Would you return the lines between the one holding "The height and width of the screenshot is (436, 697)." and the one holding "The width and height of the screenshot is (829, 466).", inclusive, and only those, exactly as they stand in the listing below?

START Entries shown

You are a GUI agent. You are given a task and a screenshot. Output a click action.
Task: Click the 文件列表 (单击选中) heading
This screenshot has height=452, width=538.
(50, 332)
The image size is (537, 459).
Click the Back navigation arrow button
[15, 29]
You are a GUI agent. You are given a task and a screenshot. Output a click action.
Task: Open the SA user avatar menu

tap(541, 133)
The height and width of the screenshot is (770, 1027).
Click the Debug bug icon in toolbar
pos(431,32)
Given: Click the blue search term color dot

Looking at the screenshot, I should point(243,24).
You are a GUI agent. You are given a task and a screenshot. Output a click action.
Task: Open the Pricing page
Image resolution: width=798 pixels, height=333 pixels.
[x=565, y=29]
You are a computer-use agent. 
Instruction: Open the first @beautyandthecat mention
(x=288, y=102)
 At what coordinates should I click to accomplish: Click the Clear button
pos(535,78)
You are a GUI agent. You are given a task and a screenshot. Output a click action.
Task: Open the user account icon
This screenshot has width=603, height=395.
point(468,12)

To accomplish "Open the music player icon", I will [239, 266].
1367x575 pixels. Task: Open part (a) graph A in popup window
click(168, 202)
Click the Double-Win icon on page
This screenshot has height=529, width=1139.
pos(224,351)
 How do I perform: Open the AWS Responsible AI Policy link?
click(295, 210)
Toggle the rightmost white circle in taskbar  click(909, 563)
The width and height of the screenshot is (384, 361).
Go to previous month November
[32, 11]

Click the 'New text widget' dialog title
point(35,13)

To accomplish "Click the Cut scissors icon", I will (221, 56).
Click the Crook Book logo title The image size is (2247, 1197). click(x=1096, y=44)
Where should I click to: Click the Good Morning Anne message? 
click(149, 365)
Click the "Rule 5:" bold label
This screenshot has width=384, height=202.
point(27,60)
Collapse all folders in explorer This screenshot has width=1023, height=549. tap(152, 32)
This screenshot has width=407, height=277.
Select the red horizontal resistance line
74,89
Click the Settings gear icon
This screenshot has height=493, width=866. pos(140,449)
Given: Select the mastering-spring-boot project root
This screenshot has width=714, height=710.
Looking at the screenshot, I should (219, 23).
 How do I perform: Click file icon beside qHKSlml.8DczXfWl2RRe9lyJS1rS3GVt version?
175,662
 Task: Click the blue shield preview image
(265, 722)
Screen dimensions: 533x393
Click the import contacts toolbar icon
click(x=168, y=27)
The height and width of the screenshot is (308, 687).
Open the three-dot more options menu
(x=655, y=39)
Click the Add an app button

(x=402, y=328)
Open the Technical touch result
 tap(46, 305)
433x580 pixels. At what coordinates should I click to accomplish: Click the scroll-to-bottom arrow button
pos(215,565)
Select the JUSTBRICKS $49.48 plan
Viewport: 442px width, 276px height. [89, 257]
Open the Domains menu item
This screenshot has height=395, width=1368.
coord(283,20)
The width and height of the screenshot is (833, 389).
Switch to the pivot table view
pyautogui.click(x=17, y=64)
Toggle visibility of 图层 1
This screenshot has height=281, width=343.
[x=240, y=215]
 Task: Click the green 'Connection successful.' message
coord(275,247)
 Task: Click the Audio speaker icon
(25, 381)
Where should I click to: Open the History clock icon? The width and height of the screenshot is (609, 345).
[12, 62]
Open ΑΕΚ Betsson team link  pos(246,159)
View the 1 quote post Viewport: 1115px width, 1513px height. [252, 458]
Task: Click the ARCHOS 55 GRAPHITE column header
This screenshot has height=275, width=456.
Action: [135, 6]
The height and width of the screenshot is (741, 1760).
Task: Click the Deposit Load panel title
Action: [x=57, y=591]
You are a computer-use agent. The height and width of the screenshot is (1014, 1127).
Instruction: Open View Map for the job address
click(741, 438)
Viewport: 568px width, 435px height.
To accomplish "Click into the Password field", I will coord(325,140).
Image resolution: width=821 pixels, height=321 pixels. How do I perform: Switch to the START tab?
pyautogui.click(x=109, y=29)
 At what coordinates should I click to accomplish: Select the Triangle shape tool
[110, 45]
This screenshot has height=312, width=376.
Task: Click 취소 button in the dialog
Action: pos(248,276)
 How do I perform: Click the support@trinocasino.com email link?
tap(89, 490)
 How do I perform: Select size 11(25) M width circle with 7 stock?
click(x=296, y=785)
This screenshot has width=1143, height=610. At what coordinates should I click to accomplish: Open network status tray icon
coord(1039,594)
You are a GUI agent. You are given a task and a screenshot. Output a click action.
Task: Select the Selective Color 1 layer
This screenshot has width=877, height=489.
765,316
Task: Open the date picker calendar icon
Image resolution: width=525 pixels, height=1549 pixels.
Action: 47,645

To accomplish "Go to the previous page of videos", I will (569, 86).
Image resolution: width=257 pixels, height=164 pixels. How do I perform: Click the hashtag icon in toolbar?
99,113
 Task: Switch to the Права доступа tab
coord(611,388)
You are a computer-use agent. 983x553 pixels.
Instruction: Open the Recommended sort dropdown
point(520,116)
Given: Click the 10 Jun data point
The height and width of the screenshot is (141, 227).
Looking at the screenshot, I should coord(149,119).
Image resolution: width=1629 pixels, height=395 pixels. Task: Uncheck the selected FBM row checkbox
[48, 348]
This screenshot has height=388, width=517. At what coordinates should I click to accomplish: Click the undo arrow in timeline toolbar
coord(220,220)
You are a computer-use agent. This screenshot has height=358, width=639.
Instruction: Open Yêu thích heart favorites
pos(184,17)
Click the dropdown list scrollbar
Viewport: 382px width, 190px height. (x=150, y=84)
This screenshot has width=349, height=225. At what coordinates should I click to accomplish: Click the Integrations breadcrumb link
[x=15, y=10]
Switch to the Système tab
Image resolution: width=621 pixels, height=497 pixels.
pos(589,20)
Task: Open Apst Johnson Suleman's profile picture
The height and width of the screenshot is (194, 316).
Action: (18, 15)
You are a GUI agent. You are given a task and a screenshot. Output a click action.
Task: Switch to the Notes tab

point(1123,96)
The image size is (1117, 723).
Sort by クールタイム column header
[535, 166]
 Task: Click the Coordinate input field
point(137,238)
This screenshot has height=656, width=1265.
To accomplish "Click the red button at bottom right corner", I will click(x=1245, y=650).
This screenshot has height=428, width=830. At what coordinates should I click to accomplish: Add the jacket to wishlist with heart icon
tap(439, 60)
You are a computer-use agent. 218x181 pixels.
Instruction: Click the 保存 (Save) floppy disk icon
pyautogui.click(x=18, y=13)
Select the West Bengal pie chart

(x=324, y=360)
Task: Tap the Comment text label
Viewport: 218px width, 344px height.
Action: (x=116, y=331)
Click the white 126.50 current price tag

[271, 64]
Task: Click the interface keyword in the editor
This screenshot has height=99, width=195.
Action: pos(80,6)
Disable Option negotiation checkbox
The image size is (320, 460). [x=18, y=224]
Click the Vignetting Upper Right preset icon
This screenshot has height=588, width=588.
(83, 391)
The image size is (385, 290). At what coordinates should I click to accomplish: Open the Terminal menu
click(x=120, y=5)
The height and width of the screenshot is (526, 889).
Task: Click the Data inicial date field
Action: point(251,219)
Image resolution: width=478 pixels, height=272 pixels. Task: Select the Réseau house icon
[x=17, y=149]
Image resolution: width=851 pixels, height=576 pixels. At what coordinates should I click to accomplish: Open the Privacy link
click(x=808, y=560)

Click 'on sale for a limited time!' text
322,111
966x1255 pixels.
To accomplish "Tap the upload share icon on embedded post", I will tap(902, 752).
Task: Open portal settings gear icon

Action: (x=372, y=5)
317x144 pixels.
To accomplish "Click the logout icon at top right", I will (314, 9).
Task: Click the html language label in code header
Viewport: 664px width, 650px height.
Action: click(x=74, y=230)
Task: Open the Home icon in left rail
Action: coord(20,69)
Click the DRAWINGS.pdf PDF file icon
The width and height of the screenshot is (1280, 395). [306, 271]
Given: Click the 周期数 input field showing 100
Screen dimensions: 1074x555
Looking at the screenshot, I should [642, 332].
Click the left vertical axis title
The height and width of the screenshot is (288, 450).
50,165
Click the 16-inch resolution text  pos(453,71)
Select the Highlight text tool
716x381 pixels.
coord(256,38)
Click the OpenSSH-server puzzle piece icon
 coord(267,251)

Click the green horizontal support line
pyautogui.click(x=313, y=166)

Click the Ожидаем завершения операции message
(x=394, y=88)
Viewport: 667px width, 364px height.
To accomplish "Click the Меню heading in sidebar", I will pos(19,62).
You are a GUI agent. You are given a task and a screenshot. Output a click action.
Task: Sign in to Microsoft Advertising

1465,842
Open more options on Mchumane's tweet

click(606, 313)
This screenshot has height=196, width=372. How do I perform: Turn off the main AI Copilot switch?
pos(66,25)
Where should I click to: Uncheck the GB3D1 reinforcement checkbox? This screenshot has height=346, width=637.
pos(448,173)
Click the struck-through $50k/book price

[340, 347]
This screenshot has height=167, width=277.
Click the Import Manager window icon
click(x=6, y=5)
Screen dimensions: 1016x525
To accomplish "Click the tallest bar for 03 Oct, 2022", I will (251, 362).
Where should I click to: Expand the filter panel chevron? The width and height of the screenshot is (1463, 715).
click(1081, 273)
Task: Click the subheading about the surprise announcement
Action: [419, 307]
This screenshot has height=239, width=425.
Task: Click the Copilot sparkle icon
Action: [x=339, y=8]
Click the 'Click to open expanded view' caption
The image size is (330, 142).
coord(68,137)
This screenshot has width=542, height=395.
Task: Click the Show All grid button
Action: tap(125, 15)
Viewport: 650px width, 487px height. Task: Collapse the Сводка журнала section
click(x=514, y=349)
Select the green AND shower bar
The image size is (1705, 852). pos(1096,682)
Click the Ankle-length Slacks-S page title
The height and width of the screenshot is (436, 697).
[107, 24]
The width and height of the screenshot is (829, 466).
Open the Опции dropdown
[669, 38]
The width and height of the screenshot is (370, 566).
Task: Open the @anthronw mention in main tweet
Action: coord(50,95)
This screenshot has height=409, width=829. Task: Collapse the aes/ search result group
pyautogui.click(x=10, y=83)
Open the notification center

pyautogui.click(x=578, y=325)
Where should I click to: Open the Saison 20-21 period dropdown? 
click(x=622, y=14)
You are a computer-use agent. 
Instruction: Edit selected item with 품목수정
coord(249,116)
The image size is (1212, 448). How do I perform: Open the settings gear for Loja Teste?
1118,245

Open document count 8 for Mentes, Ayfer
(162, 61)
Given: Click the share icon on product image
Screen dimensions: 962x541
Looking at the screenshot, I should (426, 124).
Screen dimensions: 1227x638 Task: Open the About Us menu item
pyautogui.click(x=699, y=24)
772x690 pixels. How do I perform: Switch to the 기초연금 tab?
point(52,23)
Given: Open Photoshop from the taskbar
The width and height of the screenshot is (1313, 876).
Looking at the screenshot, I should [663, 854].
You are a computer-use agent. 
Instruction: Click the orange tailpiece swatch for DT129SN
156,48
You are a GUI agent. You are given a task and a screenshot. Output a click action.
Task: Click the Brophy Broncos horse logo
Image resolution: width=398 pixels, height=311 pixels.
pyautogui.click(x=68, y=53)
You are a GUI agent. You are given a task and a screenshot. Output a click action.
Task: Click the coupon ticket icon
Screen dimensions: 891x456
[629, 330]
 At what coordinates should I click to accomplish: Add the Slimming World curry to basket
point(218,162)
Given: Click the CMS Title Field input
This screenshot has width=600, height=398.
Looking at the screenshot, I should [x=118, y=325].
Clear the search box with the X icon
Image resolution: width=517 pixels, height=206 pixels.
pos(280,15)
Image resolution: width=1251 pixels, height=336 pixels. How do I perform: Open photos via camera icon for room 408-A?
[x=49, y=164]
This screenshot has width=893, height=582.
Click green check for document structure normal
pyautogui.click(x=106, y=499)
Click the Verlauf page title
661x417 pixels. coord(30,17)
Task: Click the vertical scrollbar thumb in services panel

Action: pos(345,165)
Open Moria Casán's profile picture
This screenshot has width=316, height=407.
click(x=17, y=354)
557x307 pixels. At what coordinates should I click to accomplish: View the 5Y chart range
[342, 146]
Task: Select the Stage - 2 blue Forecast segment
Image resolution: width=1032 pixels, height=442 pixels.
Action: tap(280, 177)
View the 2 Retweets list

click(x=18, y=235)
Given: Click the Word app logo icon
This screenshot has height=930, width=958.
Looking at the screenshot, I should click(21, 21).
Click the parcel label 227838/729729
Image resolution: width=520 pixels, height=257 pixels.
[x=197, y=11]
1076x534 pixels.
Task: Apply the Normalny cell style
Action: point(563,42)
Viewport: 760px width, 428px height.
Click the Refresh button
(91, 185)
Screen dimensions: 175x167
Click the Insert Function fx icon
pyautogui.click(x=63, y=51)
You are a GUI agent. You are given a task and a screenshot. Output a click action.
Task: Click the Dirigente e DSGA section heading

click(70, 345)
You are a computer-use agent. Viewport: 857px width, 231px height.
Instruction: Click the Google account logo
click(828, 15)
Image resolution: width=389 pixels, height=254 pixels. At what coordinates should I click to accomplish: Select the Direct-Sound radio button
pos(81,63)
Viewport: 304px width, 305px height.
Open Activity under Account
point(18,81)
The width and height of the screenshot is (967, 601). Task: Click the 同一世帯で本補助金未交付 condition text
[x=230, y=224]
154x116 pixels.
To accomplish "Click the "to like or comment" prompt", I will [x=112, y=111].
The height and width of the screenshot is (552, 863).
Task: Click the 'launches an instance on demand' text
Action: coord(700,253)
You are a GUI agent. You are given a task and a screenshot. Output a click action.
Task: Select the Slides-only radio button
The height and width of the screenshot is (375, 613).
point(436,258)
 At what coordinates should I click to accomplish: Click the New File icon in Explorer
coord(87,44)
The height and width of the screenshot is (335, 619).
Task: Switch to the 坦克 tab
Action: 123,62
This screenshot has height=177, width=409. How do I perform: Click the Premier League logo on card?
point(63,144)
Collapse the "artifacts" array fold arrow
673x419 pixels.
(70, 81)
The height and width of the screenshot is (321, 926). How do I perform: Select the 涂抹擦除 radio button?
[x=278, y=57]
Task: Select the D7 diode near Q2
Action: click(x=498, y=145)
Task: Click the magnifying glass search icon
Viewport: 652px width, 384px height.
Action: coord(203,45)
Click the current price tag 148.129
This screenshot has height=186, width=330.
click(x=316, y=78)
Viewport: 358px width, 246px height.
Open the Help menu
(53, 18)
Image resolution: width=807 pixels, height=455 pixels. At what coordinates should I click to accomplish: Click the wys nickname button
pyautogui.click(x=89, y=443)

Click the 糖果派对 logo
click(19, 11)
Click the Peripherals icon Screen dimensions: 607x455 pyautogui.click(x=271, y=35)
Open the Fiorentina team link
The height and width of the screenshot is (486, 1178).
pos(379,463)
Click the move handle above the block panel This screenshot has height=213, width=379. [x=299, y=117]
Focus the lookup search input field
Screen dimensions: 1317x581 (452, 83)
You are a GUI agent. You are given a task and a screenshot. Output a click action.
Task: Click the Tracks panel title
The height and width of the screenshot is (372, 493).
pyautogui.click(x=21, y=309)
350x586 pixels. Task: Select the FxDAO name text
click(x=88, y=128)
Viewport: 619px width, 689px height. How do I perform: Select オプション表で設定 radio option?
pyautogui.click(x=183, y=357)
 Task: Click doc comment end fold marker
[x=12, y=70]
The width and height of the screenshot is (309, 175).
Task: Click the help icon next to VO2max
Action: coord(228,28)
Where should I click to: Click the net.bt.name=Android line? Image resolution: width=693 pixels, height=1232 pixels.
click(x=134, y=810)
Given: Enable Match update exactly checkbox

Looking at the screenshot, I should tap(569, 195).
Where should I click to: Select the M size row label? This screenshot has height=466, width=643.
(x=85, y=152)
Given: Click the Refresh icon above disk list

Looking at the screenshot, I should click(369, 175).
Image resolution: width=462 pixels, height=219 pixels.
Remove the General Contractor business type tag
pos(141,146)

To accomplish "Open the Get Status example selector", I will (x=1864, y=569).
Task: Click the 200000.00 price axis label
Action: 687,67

END Entries shown

[Your solution]:
The height and width of the screenshot is (436, 697).
[107, 24]
The width and height of the screenshot is (829, 466).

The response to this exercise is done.